Though mentioned as occurring in two local sites by Howell’s Marin Flora, it took me many years to locate even one plant of Ribes malvaceum. Maybe you have discovered others in Marin County? The site where we found it was not one of the given-by-Howell locations, but in the coastal chaparral of the Marin Headlands. The plant was (hope it still survives) on the upper end of the Bobcat trail/fire road, next to the only willow thicket.

It may be an even earlier-flowering species than the more common flowering currant, Ribes sanguineum var. glutinosum. Ribes malvaceum prefers the dry chaparral, whereas Ribes sanguineum prefers moist coastal habitats.
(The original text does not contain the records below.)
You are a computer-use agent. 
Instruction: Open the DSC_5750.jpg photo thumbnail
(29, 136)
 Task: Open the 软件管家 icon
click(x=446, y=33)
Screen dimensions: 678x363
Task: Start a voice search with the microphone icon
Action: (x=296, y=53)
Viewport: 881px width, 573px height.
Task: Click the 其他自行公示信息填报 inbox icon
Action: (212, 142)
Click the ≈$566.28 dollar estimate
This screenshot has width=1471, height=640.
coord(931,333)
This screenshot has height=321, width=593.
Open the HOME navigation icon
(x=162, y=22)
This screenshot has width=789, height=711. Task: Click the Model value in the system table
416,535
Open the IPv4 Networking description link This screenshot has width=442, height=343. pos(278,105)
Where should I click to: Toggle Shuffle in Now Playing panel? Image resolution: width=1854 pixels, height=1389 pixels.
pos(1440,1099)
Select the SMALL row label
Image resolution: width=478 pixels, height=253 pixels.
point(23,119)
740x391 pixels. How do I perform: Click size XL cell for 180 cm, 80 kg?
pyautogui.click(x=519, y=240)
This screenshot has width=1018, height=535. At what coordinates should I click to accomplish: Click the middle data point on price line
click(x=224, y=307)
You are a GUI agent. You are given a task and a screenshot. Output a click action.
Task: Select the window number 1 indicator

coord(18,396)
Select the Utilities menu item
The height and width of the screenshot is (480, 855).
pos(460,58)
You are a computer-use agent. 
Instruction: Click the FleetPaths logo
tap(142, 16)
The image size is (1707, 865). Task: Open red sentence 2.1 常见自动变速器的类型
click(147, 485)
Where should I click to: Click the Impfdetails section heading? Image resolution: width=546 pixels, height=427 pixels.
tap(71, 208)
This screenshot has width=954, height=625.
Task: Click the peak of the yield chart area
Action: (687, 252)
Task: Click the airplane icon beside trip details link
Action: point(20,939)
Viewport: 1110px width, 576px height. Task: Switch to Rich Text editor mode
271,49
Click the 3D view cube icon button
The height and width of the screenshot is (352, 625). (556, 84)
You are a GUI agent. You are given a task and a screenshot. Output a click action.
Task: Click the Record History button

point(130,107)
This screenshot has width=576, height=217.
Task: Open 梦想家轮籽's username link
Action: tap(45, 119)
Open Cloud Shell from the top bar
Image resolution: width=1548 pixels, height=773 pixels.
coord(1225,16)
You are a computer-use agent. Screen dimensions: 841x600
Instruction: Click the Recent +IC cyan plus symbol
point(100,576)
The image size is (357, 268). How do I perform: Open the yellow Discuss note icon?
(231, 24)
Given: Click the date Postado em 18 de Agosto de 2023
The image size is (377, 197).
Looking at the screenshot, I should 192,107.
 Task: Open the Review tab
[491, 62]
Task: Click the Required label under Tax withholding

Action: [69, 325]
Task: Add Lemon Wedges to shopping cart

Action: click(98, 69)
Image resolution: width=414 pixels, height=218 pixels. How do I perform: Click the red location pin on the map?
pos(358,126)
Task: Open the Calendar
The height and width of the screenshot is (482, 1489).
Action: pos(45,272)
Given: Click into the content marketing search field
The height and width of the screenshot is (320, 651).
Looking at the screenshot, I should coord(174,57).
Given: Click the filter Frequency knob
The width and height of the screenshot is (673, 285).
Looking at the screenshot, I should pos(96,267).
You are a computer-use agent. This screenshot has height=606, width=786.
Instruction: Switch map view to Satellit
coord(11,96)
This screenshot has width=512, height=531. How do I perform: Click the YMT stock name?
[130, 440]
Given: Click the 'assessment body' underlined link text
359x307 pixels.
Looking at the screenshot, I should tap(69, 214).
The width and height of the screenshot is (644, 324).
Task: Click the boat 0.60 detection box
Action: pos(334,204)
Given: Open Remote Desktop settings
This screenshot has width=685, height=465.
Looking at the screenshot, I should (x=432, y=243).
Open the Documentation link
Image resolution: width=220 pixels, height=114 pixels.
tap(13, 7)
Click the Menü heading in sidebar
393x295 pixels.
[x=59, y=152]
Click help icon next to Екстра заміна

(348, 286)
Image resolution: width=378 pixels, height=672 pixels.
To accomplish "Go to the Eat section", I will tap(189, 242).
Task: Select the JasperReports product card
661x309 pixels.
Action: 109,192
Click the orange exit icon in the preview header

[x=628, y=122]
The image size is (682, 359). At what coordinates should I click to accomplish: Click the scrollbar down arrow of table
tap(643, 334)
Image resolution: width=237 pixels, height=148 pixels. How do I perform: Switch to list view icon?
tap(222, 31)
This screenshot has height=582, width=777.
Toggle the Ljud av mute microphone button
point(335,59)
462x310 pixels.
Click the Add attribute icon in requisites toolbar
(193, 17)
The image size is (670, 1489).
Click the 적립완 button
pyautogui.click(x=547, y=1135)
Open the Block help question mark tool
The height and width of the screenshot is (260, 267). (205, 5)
The appearance of the leaves also differs: the upper surface is fissured and rough-hairy (malvaceum) or not so (sanguineum). Another distinction is an obscure feature of the flowers: the style is hairy in Ribes malvaceum, whereas it is glabrous in Ribes sanguineum.

Marin’s Ribes malvaceum flowers look morphologically like those of the Mt. San Bruno shrubs, but differ in appearance from those of the Mt. Diablo population. However, the Jepson Manual says they are the same subspecies, Ribes malvaceum var. malvaceum.